Подошел командир роты, лейтенант. В кармашек его гимнастерки была вставлена белая астра.

– Орел, – улыбаясь, сказал Березкин.

– Вот хорошо, что вас вижу, товарищ капитан, – сказал лейтенант, – как я вам ночью сказал, так и есть, опять они пошли на дом «номер шесть дробь один». Ровно в девять начали, – и он посмотрел на часы.

– Здесь стоит командир полка, ему докладывайте.

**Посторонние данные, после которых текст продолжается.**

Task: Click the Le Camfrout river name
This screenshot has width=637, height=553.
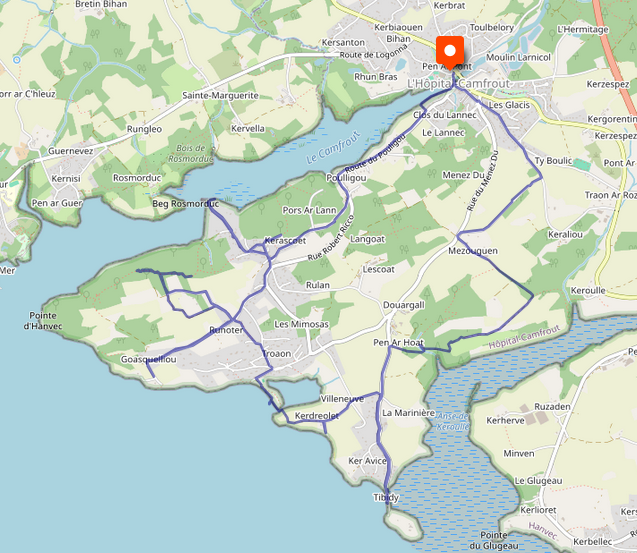Action: click(334, 147)
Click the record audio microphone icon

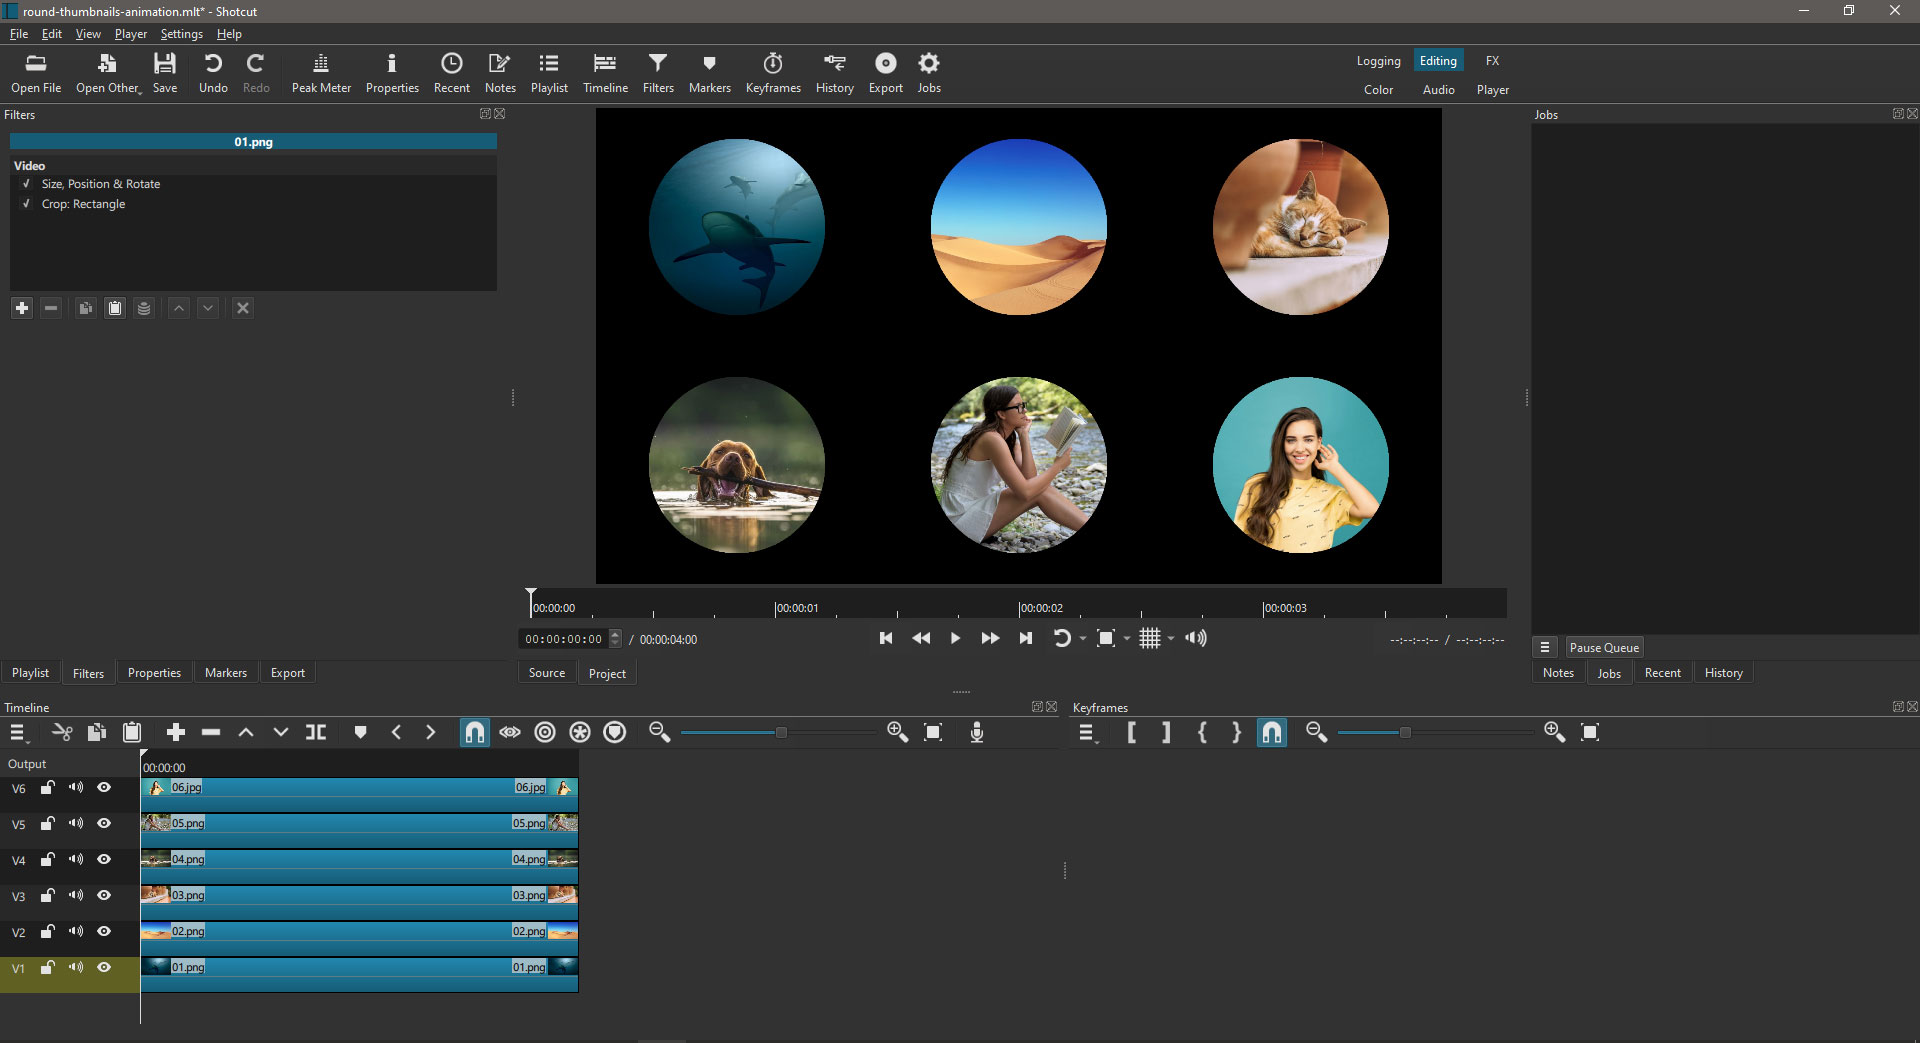click(x=977, y=733)
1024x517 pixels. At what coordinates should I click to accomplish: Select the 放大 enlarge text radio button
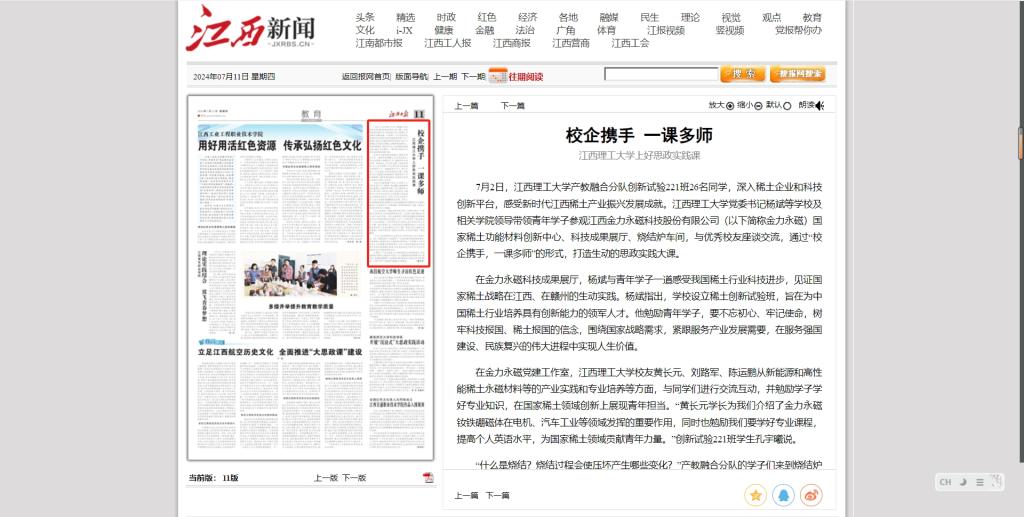[730, 105]
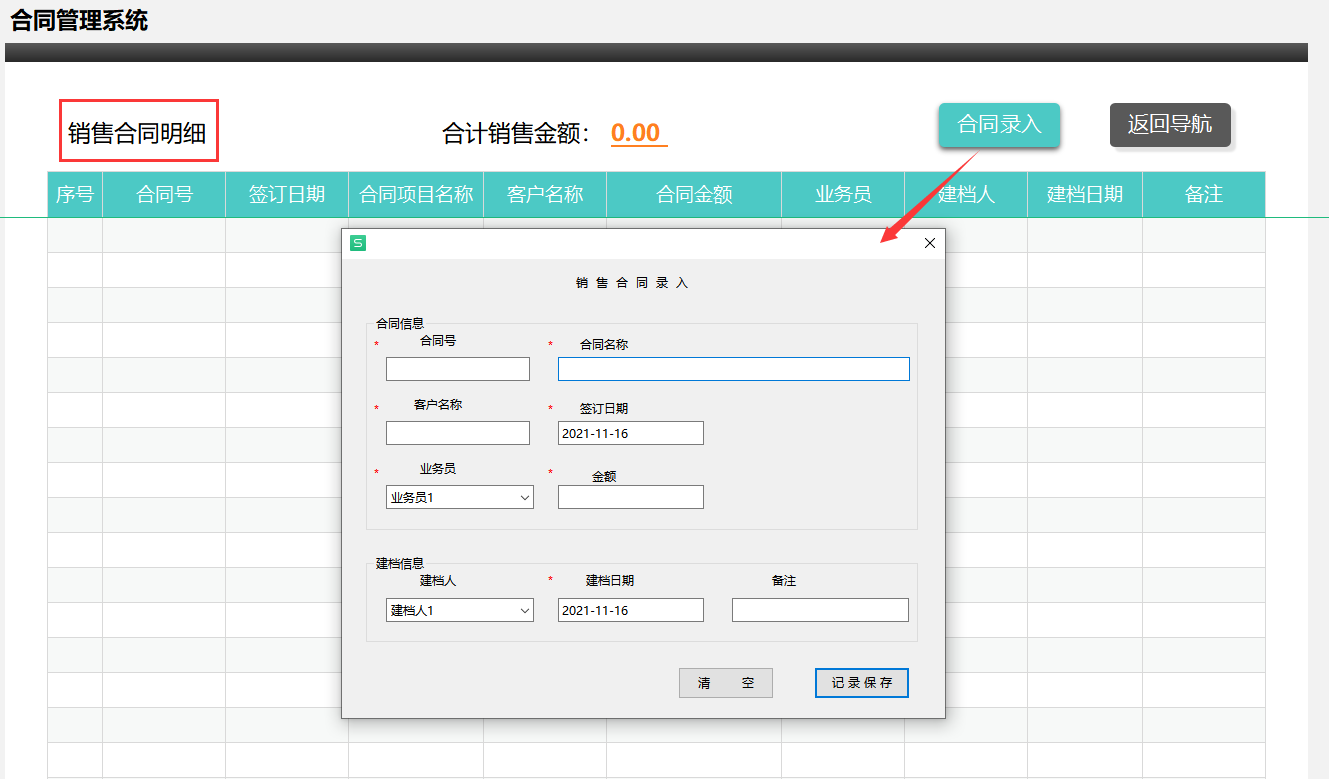This screenshot has height=779, width=1329.
Task: Expand the 业务员1 combo box arrow
Action: pyautogui.click(x=524, y=497)
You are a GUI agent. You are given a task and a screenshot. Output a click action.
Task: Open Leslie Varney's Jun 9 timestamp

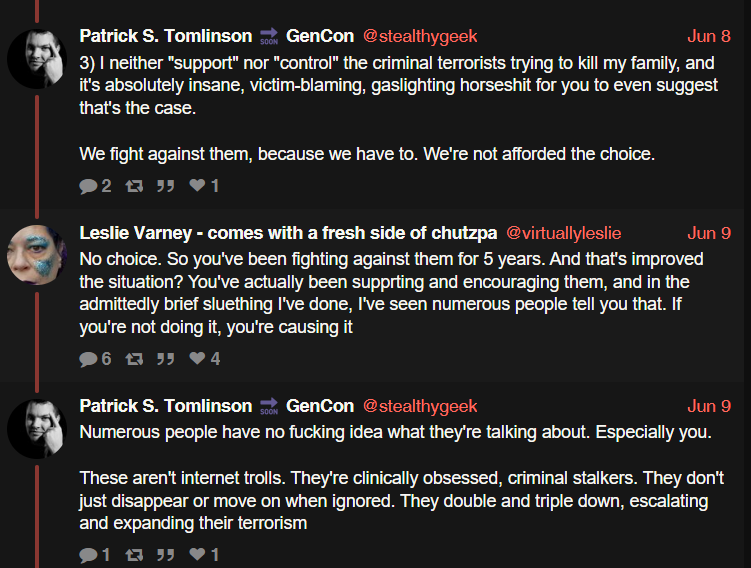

– Виноват, не признал, – быстро козырнул лейтенант. Шесть дней назад противник отрезал в районе полка несколько домов и начал по-немецки обстоятельно сжевывать их. Советская оборона гасла под развалинами, гасла вместе с жизнью оборонявшихся красноармейцев. Но в одном заводском доме с глубокими подвалами советская оборона продолжала держаться. Крепкие стены выдерживали удары, хотя и были во многих местах прошиблены снарядами и изгрызены минами. Немцы пытались сокрушить это здание с воздуха, и трижды самолеты-торпедоносцы пускали на него разрушительные торпеды. Вся угловая часть дома обрушилась. Но подвал под развалинами оказался цел, и оборонявшиеся, расчистив обломки, установили пулеметы, легкую пушку, минометы и не подпускали немцев. Дом этот был счастливо расположен – немцы не могли к нему найти скрытых подходов.

Командир роты, докладывавший Березкину, сказал:

– Пробовали ночью пробраться к ним – не вышло дело у нас. Одного убили, а двое раненые вернулись.

– Ложись! – жутким голосом закричал в это время красноармеец-наблюдатель, и несколько человек повалились плашмя на землю, а командир роты не договорил, взмахнул руками, как будто собираясь нырнуть, плюхнулся на пол.